Italy's far-right League party, currently in a ruling coalition with the 5-Star Movement, wants to see the networks of Telecom Italia (TIM) and state-controlled Open Fiber combined into one network under state control, Reuters reports. A potential spin-off of TIM's fixed-line network is the central issue at stake in a tussle between two rival shareholder camps, French conglomerate Vivendi and Elliott Management, for control of the Italian incumbent. (See Telecom Italia Caught in Clash of Clans While Rome Burns.)

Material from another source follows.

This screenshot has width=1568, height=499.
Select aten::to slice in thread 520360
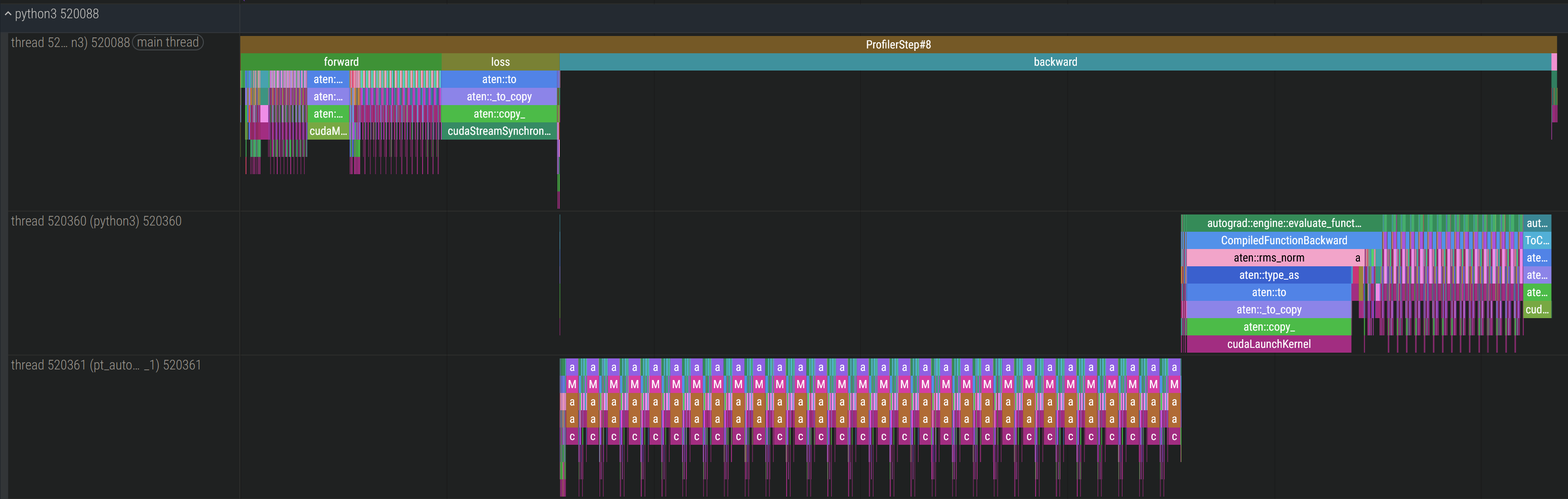coord(1269,293)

Online giant Amazon.com Inc. (Nasdaq: AMZN) is coming under more Euro-centric scrutiny, this time from Germany's Federal Cartel Office, which suspects that Amazon's dual role as both the largest retailer and largest online host for small businesses acts against the interests of other sellers on its platform. As the Telegraph reports, German regulators say they have received numerous complaints from aggrieved sellers on Amazon about the way the company collects information on products in an apparent attempt to gain competitive advantage over its smaller rivals.
BT Group plc (NYSE: BT; London: BTA) is buffing up its green credentials by announcing that it is within 4% of its 2020 target to power the company's entire global operations with 100% renewable electricity. The signing of two new energy supply deals means that BT is 15% nearer its target than it was this time last year. The company claims that EE, its UK mobile arm, is powered by 100% certified renewable sources, such as wind farms and solar plants.